The Law Commission has proposed removing the “dwelling exemption” from 34-year-old legislation covering “stirring up” offences in a move that its experts argue would clarify the law.
However, critics have claimed the proposed reform would criminalise dinner-table conversations in which casual comments were made about other nationalities or groups such as transgender people.
Until 1986, the offence of using words or behaviour intended or likely to incite racial hatred could only be committed in a public place.
But the Public Order Act of that year extended offences to private areas such as people’s homes.
However, parliament included an exception in the legislation to cover abusive and insulting words or behaviour within a private dwelling — provided that they cannot be seen or heard by people outside that home.
Now the commission, which advises the government on possible law reform in England and Wales, has argued that the legislation is confusing.
“To the extent that the aim is to ensure that the criminal law does not intrude on purely private matters, the exception is poorly targeted,” claimed the commission in a 500-page report published in September.
The report went on to say that the existing exemption “would include a meeting held in a large private house, for instance, but would exclude a private conversation conducted in an office”.
Commissioners also argued that it is “anomalous that the parallel offence of showing video or sound recordings” that constitute hate crimes does not have a dwelling exemption.
The commissioners have told the government in the consultation paper that other common law jurisdictions deal with the issue better and point to the Canadian criminal code, which it says excludes a “private conversation” from the offence of “wilful promotion of hatred”.
The commission’s proposal would therefore amend the law to target the context of speech and the number of people being addressed — and to move the exception to cover what would be considered private discussions.
Tim Loughton, a Conservative MP on the home affairs select committee, told The Times this morning that “this politically correct nonsense has got to stop”.
Mr Loughton continued: “What has the world come to when the principles of freedom of speech are now being trampled upon in conversations within your own home.

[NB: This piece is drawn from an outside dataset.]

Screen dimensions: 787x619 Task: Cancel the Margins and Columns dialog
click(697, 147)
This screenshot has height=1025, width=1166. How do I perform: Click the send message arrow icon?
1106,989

There is a place to clamp down on hate crime, but within a family home it’s up to individuals to regulate how they converse.
“It’s a completely crazy incursion on people’s civil liberties, but also entirely unenforceable.”
The issue is equally contentious in Scotland, where the devolved parliament is at present debating a hate crime bill.
One senior Scottish police figure claimed that under the proposed legislation children risk exposing their parents to hate crime charges if private banter from home is repeated in the playground.
Some interpret the draft legislation in Scotland as meaning that domestic conversations could be criminalised if they were deemed to deliberately incite abuse of minority groups.
In common with the Law Commission’s proposals south of the border, Humza Yousaf, Scotland’s justice secretary, has said that there should be no dwelling defence for conversations in the home that incite hate crimes.
But Calum Steele, general secretary of the Scottish Police Federation, said that dropping the exemption would mean that children could unwittingly inform on their parents if “insulting” remarks about transgender rights, immigration or refugees were repeated in the playground.
The commission pointed out that in 2018-19, just 13 stirring-up offences were prosecuted out of a total of 13,000 hate crime prosecutions.